__The problem__.
How many of the lines below have the word "Remove" in them? The answer is that number and nothing more.
-- Stored data follows --
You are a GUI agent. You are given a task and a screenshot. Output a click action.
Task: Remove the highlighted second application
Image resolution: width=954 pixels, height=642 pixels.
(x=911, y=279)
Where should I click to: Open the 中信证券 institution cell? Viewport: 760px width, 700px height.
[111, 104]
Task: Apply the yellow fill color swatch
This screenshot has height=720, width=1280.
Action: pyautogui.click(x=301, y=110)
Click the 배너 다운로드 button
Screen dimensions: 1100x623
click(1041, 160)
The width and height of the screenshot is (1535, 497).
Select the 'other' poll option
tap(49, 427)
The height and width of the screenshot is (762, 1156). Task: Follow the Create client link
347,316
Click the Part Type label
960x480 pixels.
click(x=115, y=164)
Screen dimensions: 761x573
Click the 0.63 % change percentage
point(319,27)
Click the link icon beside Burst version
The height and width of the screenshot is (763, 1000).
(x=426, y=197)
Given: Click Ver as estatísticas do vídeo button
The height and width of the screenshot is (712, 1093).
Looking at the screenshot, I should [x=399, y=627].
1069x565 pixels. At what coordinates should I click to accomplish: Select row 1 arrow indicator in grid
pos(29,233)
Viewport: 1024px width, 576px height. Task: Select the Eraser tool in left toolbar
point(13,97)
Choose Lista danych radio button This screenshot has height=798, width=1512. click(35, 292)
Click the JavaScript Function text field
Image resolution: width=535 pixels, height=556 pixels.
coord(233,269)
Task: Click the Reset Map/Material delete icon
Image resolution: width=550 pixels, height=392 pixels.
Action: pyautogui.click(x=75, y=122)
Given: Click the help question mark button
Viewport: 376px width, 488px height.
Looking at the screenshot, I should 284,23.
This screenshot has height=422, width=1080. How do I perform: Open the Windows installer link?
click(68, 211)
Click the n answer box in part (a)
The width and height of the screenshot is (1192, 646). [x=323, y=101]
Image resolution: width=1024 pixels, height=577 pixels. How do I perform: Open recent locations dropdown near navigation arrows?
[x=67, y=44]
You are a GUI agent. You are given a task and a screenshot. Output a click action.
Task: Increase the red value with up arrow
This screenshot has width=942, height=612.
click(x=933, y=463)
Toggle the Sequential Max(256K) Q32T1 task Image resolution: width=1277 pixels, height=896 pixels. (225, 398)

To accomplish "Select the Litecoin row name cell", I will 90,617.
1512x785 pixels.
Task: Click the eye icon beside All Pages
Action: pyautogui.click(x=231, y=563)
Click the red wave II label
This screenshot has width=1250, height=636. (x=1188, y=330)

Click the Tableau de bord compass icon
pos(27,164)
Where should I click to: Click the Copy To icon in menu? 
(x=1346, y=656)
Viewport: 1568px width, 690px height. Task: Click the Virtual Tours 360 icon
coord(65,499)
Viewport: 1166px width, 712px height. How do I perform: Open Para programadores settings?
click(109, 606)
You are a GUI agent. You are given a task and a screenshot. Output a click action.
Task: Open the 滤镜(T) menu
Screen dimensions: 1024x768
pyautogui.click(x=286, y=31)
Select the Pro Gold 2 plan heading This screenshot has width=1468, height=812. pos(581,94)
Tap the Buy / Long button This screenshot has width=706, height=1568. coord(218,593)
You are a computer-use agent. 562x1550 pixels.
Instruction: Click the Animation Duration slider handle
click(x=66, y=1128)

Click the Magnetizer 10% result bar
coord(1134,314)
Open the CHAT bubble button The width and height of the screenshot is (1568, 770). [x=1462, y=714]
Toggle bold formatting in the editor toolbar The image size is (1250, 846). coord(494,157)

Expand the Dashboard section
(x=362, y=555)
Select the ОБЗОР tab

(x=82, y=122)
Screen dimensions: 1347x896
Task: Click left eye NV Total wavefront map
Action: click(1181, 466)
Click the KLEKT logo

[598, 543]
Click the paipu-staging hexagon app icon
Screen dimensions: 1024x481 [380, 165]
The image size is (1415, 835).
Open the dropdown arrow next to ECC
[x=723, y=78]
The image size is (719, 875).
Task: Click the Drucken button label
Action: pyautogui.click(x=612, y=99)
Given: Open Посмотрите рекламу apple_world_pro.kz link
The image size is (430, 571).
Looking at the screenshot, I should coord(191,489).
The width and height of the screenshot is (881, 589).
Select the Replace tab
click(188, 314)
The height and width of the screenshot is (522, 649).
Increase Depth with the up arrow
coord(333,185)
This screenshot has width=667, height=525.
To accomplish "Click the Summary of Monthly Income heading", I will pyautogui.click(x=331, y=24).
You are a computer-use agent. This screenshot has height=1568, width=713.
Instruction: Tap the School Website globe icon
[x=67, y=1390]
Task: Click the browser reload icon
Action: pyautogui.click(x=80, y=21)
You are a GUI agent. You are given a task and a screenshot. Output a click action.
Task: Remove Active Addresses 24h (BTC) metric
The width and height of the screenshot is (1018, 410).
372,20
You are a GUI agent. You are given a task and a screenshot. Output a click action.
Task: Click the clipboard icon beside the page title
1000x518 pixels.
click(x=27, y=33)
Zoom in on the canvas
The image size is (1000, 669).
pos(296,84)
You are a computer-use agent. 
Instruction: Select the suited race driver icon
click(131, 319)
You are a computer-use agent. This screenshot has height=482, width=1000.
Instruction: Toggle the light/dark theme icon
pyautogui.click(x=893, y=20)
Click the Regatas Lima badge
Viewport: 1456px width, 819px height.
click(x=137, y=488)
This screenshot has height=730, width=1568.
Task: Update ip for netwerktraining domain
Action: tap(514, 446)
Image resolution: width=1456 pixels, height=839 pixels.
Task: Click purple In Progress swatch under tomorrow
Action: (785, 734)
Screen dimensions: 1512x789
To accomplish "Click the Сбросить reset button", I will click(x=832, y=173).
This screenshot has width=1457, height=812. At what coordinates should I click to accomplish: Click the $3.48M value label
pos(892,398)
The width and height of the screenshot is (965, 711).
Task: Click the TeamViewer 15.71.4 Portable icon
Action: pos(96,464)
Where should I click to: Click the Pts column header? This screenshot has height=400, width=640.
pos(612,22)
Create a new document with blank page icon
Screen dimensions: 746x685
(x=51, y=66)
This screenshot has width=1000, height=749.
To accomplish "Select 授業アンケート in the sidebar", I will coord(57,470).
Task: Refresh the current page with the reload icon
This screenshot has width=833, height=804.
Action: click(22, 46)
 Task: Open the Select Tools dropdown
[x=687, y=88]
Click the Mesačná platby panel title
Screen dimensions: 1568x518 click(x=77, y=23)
-- Stored data concluded --
__Answer box__.
2